Édouard Philippe a ainsi passé la seconde en vue de 2027. Son objectif est simple : ne pas passer pour le successeur d’Emmanuel Macron et se détacher du gouvernement. Lors du congrès de son parti à Lille, ce week-end, il a ainsi déroulé plusieurs propositions pour sortir un pays actuellement condamné au « statu quo » : dissolution de l’Assemblée nationale ; organisation de plusieurs référendums, notamment sur les retraites, organisation administrative et une série d’ordonnances.
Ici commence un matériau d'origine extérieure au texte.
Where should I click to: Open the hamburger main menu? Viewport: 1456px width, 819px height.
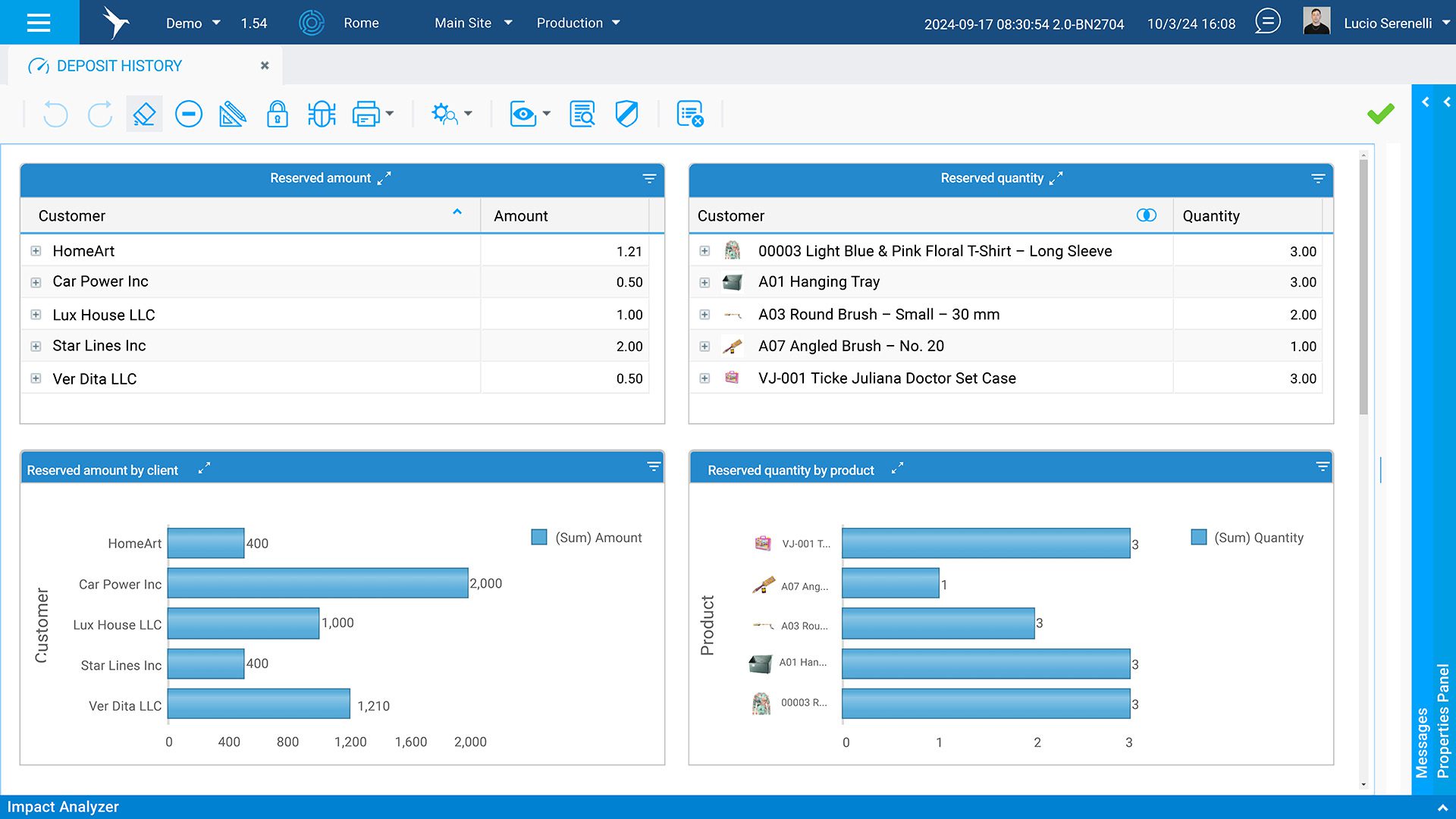point(38,23)
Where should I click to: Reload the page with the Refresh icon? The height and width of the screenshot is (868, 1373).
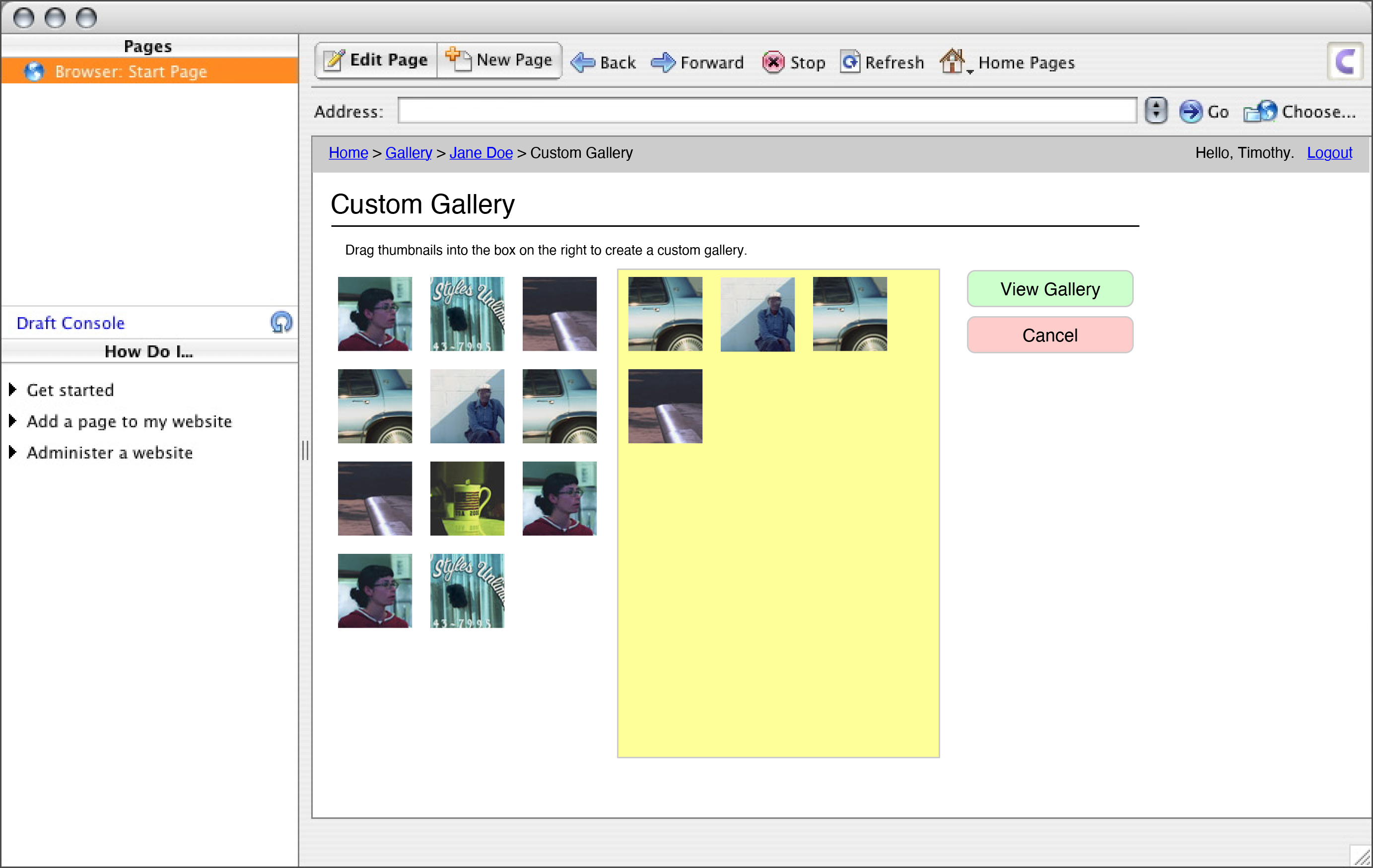click(x=850, y=62)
Ce mardi, sur CNews, le maire du Havre a également répété la nécessité de « mettre un terme » à l’accord de 1968 entre la France et l’Algérie, alors qu’Emmanuel Macron refuse encore de le dénoncer. Le patron d’Horizons a aussi affirmé qu’une « interdiction du voile dans le sport serait contraire à la laïcité », alors que le garde des Sceaux Gérald Darmanin a menacé de démissionner si le gouvernement ne se positionne pas clairement pour légiférer à ce sujet.
« Édouard Philippe essaie de faire oublier qu’il était le Premier ministre d’Emmanuel Macron », raille le député MoDem Richard Ramos, qui estime que son projet « est le retour d’une droite classique peu créative ». Au contraire, pour le conseiller de Paris Pierre-Yves Bournazel, le maire du Havre assume son action entre 2017 et 2020 : « C’est une période pendant laquelle les impôts, le chômage et le déficit budgétaire ont baissé. Il a aussi dû gérer le navire France au moment où il tanguait fort, pendant la crise Covid ». Difficile tâche pour Édouard Philippe de devoir incarner une rupture avec le macronisme tout en ne reniant pas son propre bilan.
Avant de définitivement se lancer à la présidentielle, l’ancien Premier ministre devra toutefois réussir l’étape intermédiaire des municipales. Candidat à sa réélection, il ne peut pas trébucher au premier obstacle sans compromettre le franchissement du second. « Nous sommes un parti décentralisé et très implanté dans les territoires. Fort de nos 600 édiles, on travaille pour aller conquérir d’autres mairies et passer en bonne et due forme ce scrutin », assure Pierre-Yves Bournazel. Ce rendez-vous en mars 2026 fera office d’épreuve-test pour Édouard Philippe. Ça sera également l’occasion de creuser l’écart avec ses potentiels concurrents du socle commun, à un an de la présidentielle. Comme par exemple un certain François Bayrou, alors que plusieurs de ses proches le poussent à se présenter à l’élection suprême.